**INFORMATION SUPPLIED**
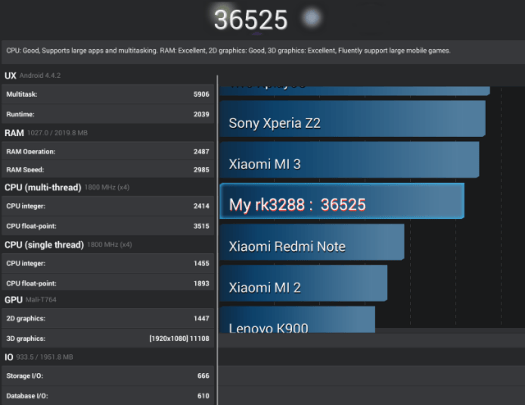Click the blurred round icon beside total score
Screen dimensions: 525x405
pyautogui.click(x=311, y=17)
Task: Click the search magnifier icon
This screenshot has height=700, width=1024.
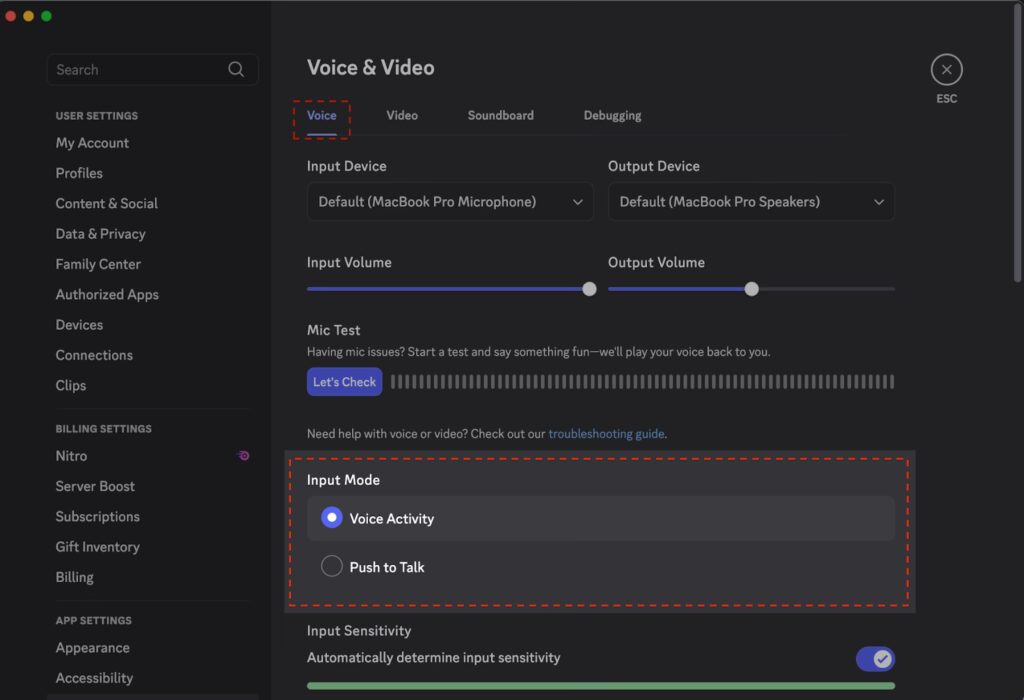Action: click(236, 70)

* * *

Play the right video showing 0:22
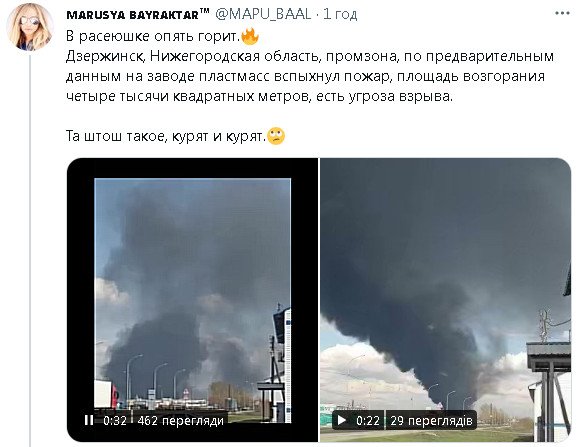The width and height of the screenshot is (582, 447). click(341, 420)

**TASK DIRECTIONS**
Rewrite the rows from the line with "Click the blurred" up to and including the line with "Action: click(236, 70)" as a numbered list, dropping blank lines and leaving out the pictures.

**CORRECT ANSWER**
1. Click the blurred round icon beside total score
2. Screen dimensions: 525x405
3. pyautogui.click(x=311, y=17)
4. Task: Click the search magnifier icon
5. This screenshot has height=700, width=1024.
6. Action: click(236, 70)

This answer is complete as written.